PHOTO: Rock N Roll Consciousness by Thurston Moore.
Thurston Moore’s “Rock N Roll Consciousness” ***1/2

If Sonic Youth made an acid-rock jam-band record, it might sound a little like “Rock N Roll Consciousness,” a five-track record where Thurston Moore wallows in guitar textures and allows grooves to build. Sure, the vocals on opener, “Exalted” don’t kick in until roughly the seven-and-a-half minute mark, but there’s something winning and downright psychedelic about the sounds that he achieves at the beginning of the track, even if the opening signature repeats for more than a minute.

“Cusp” sounds a bit like his answer to Love’s “7 and 7 Is,” and you get the feeling that this album is what would happen if garage-rock was made with a jazz-master’s mentality. The guitar-solo on “Turn On” sounds like the grunge-era’s answer to the Allman Brothers.

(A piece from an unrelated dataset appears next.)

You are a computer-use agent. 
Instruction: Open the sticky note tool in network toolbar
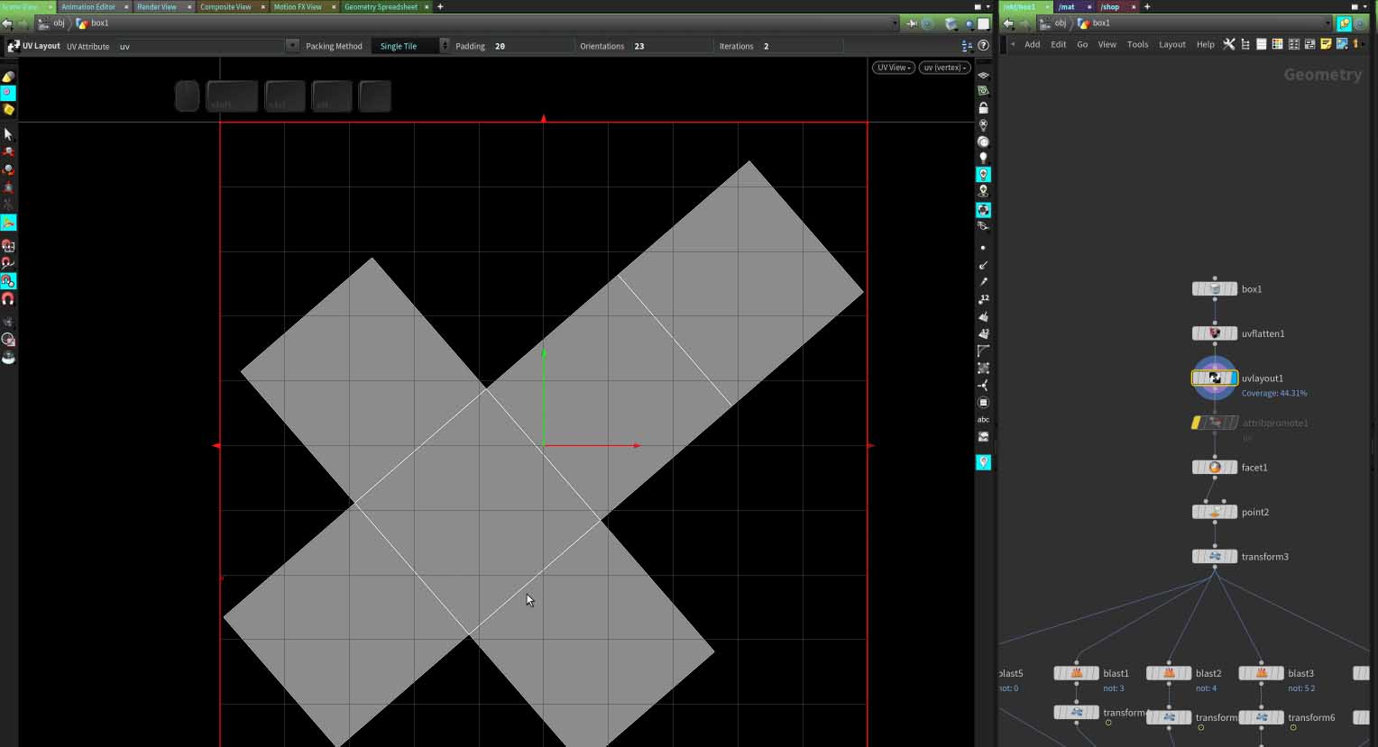pos(1326,44)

This isn’t a record designed for easy, passing consumption. It’s the kind of offering you put on and ponder deeply. Perhaps it is the kind of album meant to soundtrack a traveling experience. “Smoke of Dreams” has a vaguely soul-searching energy that could make it ripe for music licensing, while “Aphrodite” begins with a bell-tolling guitar-riff that bursts into a signature-style riff for Moore.

Since the breakup of both their marriage and their band, both Moore and Kim Gordon have reveled in the long-form. After all, the live album from Gordon’s post-Sonic Youth outfit Body/Head from last year consisted of three extended tracks. Her other outfit, Glitterbust’s album was also five extended tracks. They may no longer be together, but the spirit of Sonic Youth still lives on in their separate work.

“Rock N Roll Consciousness” is a more than decent record. It plays with textures and signatures in an intriguing way. Perhaps it is an album that deserves a better title, but if you’ve ever loved any of Thurston Moore’s work, this will also do the trick.

Focus Tracks:

“Smoke of Dreams” This is probably the most accessible cut on the record. Straight from the beginning this kind of reminds me of Neil Young’s majestic nineties album, “Sleeps With Angels.” Moore has maintained his experimental coolness but he’s also not afraid to show some “classic rock” influences.

“Exalted” If you can make it through this extended jam, this album is for you. This is a psychedelic workout. When the lyrics come in, you are probably already resigned and expecting this to be an instrumental but they end up adding a new color to the dense composition.